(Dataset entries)

━━━━━━━━

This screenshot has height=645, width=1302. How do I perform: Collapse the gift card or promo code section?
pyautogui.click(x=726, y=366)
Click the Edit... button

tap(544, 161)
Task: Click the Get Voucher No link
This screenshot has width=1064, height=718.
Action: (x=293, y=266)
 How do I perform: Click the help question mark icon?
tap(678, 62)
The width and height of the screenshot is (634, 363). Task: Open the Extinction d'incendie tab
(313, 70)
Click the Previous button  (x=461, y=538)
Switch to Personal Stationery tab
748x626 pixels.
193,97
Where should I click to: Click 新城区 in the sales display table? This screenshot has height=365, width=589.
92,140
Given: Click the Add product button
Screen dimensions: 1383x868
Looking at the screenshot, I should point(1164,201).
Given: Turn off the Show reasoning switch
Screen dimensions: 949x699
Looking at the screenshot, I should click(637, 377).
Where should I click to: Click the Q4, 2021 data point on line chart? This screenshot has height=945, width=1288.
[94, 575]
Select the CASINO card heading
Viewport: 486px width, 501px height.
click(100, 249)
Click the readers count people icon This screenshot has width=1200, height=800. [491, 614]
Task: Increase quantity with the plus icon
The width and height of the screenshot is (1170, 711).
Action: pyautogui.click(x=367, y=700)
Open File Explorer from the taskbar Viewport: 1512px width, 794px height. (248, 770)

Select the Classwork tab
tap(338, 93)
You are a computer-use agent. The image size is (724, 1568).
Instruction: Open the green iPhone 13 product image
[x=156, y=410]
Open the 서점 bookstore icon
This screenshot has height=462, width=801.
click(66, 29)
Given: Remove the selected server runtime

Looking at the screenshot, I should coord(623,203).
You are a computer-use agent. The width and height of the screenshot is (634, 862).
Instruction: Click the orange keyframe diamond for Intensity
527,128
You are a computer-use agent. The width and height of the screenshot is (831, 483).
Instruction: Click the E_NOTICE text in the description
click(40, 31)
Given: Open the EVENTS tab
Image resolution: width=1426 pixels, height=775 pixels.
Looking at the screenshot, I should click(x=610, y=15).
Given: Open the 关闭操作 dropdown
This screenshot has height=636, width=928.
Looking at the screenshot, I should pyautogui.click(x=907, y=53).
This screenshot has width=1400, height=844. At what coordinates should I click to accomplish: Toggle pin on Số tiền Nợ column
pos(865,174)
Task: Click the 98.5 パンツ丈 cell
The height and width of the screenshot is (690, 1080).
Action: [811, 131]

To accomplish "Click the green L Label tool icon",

━━━━━━━━

* Aim of the task:
In the records above, find the line containing "Task: Increase quantity with the plus icon" and print it and every later line exactly, through the last one.

* Task answer:
Task: Increase quantity with the plus icon
The width and height of the screenshot is (1170, 711).
Action: pyautogui.click(x=367, y=700)
Open File Explorer from the taskbar Viewport: 1512px width, 794px height. (248, 770)

Select the Classwork tab
tap(338, 93)
You are a computer-use agent. The image size is (724, 1568).
Instruction: Open the green iPhone 13 product image
[x=156, y=410]
Open the 서점 bookstore icon
This screenshot has height=462, width=801.
click(66, 29)
Given: Remove the selected server runtime

Looking at the screenshot, I should coord(623,203).
You are a computer-use agent. The width and height of the screenshot is (634, 862).
Instruction: Click the orange keyframe diamond for Intensity
527,128
You are a computer-use agent. The width and height of the screenshot is (831, 483).
Instruction: Click the E_NOTICE text in the description
click(40, 31)
Given: Open the EVENTS tab
Image resolution: width=1426 pixels, height=775 pixels.
Looking at the screenshot, I should click(x=610, y=15).
Given: Open the 关闭操作 dropdown
This screenshot has height=636, width=928.
Looking at the screenshot, I should pyautogui.click(x=907, y=53).
This screenshot has width=1400, height=844. At what coordinates should I click to accomplish: Toggle pin on Số tiền Nợ column
pos(865,174)
Task: Click the 98.5 パンツ丈 cell
The height and width of the screenshot is (690, 1080).
Action: [811, 131]

To accomplish "Click the green L Label tool icon",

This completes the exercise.